Le tourisme du ski a été un vrai facteur de dynamisme et de richesses sur le territoire. Si demain, on ferme du jour au lendemain, on crée une nouvelle catastrophe socioéconomique. Donc on veut accompagner la sortie de cette dépendance. Notre position avec le collectif, c’est de dire : le ski doit payer la transition. Les investissements que l’on fait aujourd’hui doivent servir le changement de modèle, pour que le ratio 90 %-10 % entre le ski et les autres activités « hors neige » finisse par s’inverser.

Il ne faut pas aborder les choses avec dogmatisme, le « ski-bashing » n’a pas beaucoup de sens à notre échelle. Nous n’avons rien à voir avec le modèle des grandes stations, hyperaménagées, qui misent tout sur une montée en gamme autour du luxe pour faire venir des touristes du monde entier… Bien sûr que ce modèle va dans le mur ! Mais on ne joue pas dans la même cour.

Nous, le taux de couverture de nos pistes avec des canons à neige, c’est 4 % – quand la moyenne nationale est autour de 40 %. Il n’est certainement pas question d’une extension du domaine, seulement d’un réaménagement. Il n’y a rien de contradictoire à défendre la possibilité de pratiquer encore un peu de ski à l’Alpe du Grand Serre dans les 20 prochaines années, surtout si c’est ce qui nous permet de payer la transition !

Au-delà du ski, le problème n’est-il pas de rendre les territoires de montagne trop dépendants du tourisme en général ?

Si, et c’est l’un des messages forts que nous voulons porter avec le collectif : nous sommes d’abord un lieu à vivre avant d’être un lieu à visiter. Il faut arrêter de voir la montagne comme une simple destination, qu’elle soit hivernale ou estivale. En montagne, le terme « 4-saisons » est devenu un peu le mot magique des nouveaux projets de développement, mais tout cela ne nous sort pas de la dépendance à l’activité touristique.

À l’inverse, nous sommes persuadés que la transition ne pourra se faire que parce qu’on parvient à construire un village vivant – raison pour laquelle on a d’ailleurs choisi de prendre le nom de notre village, La Morte, pour l’intitulé du collectif citoyen, plutôt que celui de la station.

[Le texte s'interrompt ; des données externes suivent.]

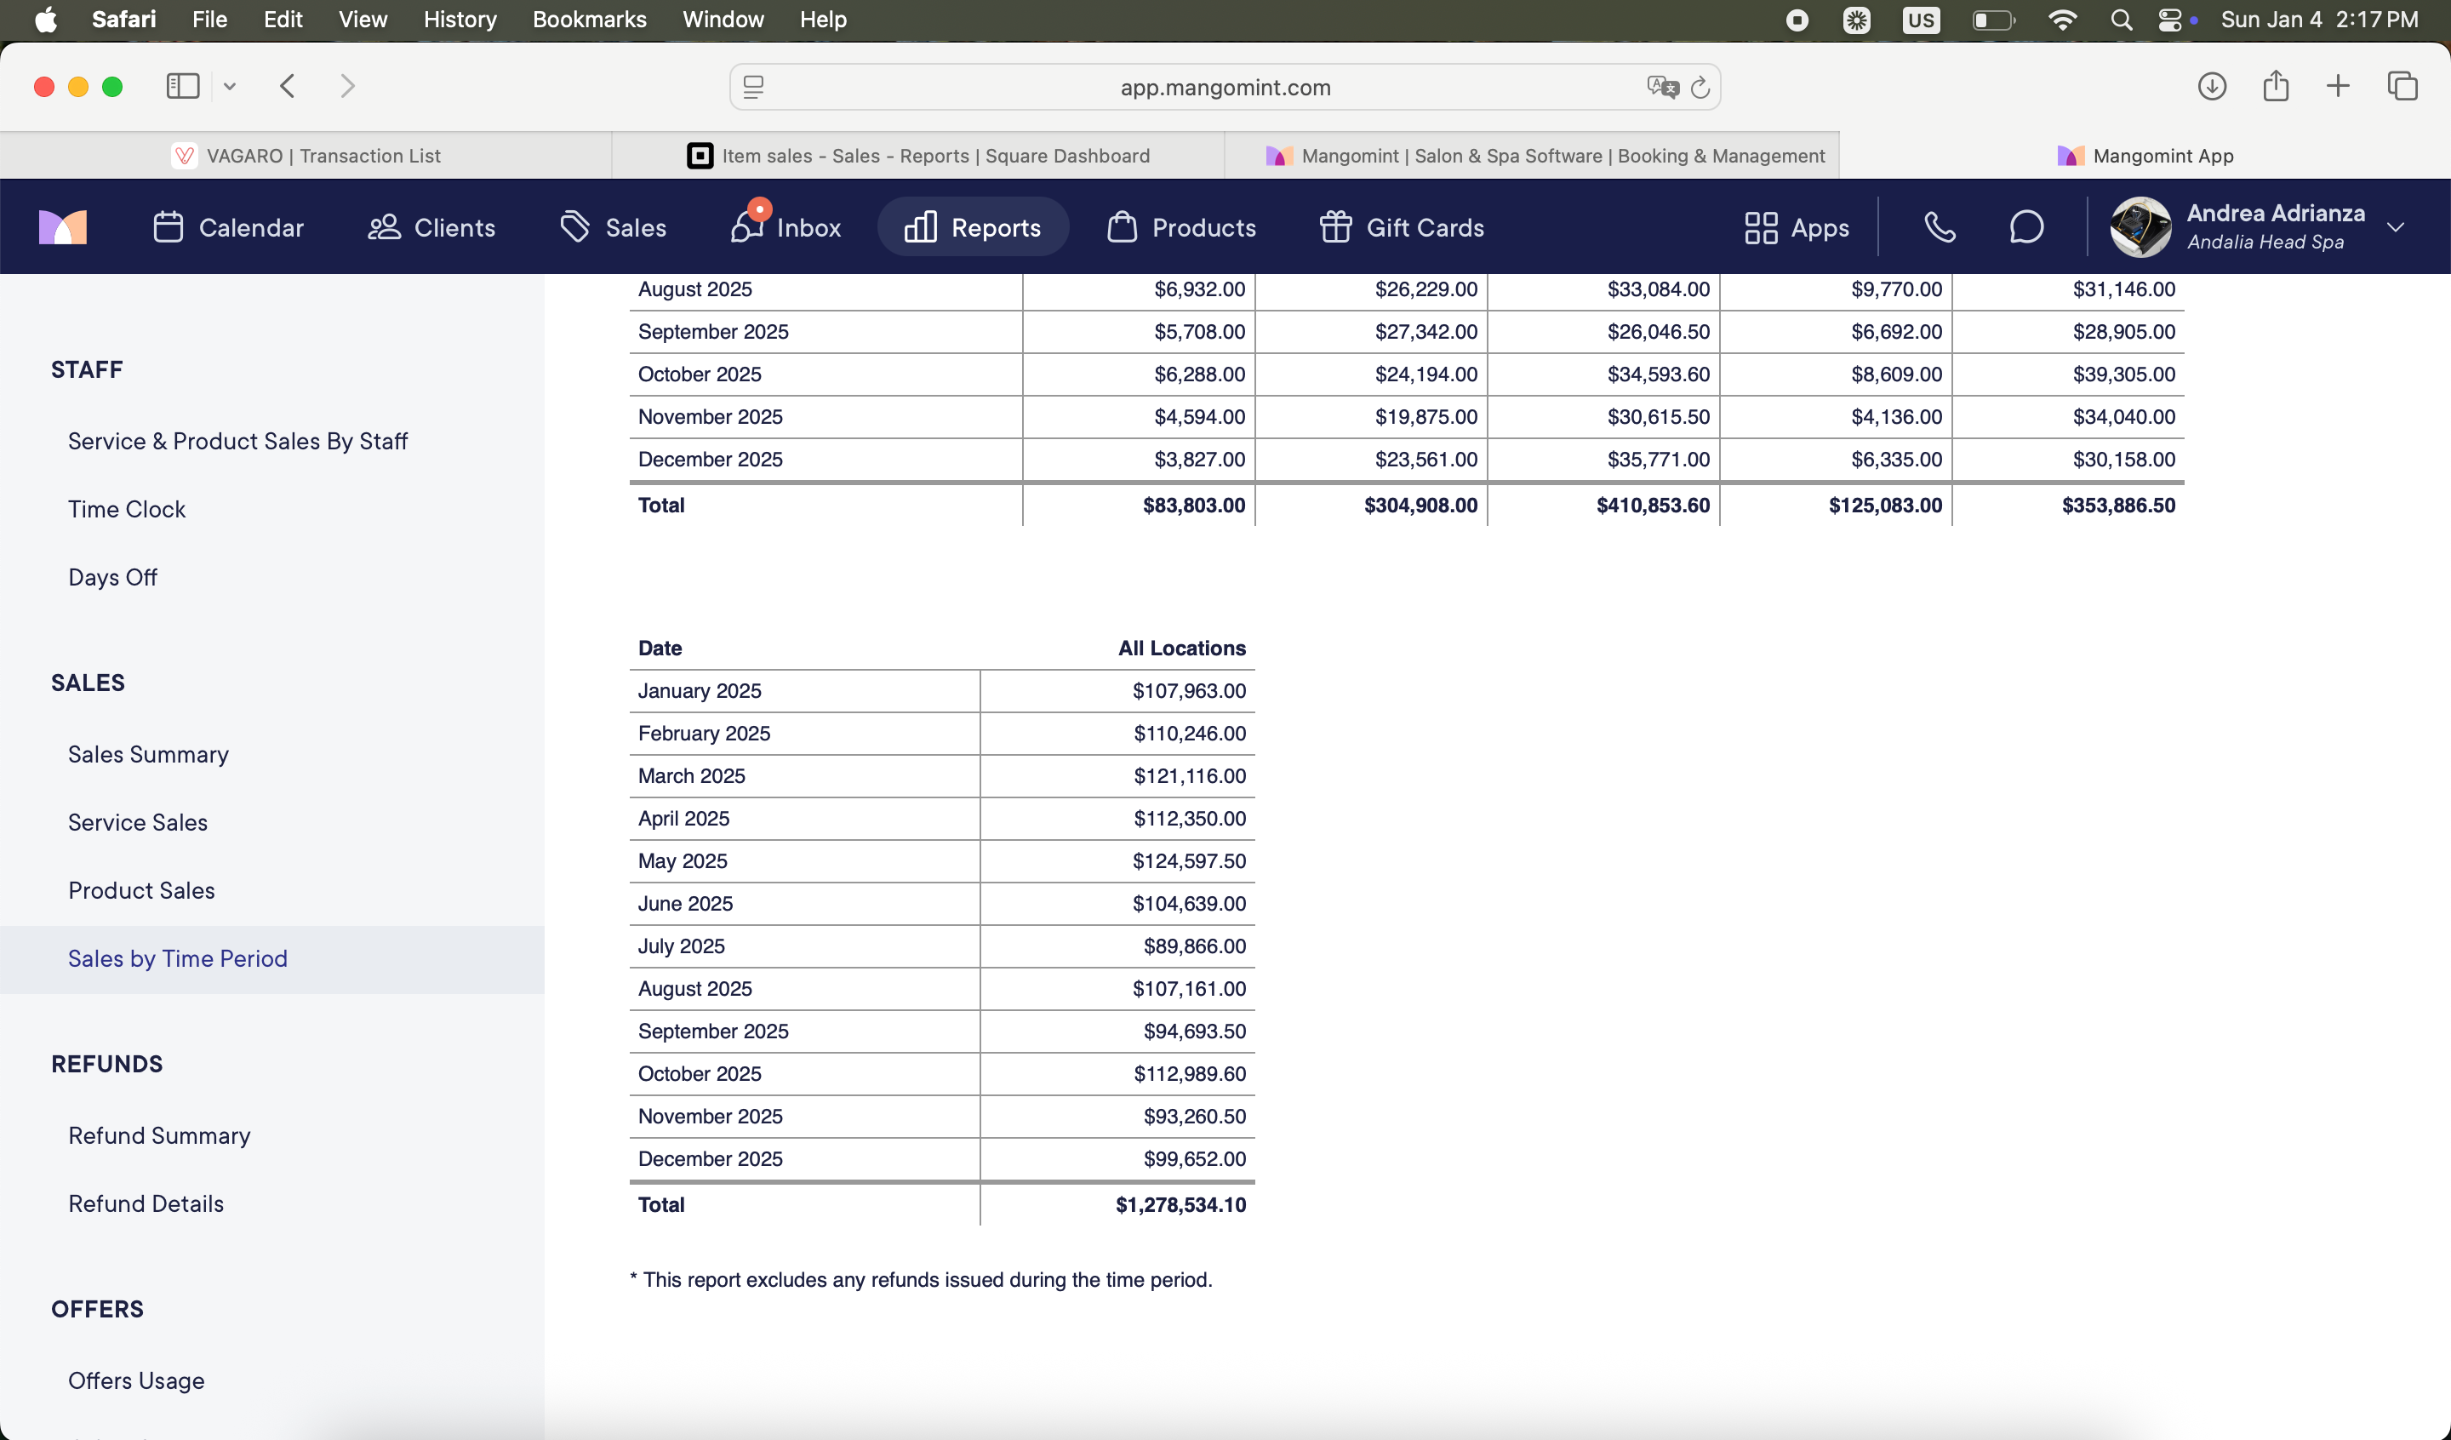Open the Bookmarks menu
This screenshot has width=2451, height=1440.
click(x=588, y=20)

Cela signifie réfléchir à de nouveaux aménagements et de nouveaux services en fonction des besoins, et non plus seulement se contenter d’empiler les chalets en bas des pistes, comme au bon vieux temps. Par exemple, peut-on imaginer un dispositif type tiers-lieu qui existe à l’année, pour les habitants, et pas seulement quand les touristes sont là ? Voilà typiquement le genre d’équipement qui peut donner envie à de nouveaux habitants de s’installer.

Comme l’expliquent bien les chercheurs Philippe Bourdeau ou Mikaël Chambru [spécialisés dans la géographie des territoires de montagne, ndlr], l’enjeu consiste désormais à privilégier des logiques d’habitabilité plutôt que des logiques d’attractivité [1]. La réalité, c’est que tout reste à inventer, il n’y a pas de modèle préétabli pour ce genre de transition en profondeur. Une chose est sûre : ce qu’on vit ici, toutes les stations de moyenne montagne vont y faire face dans les prochaines années.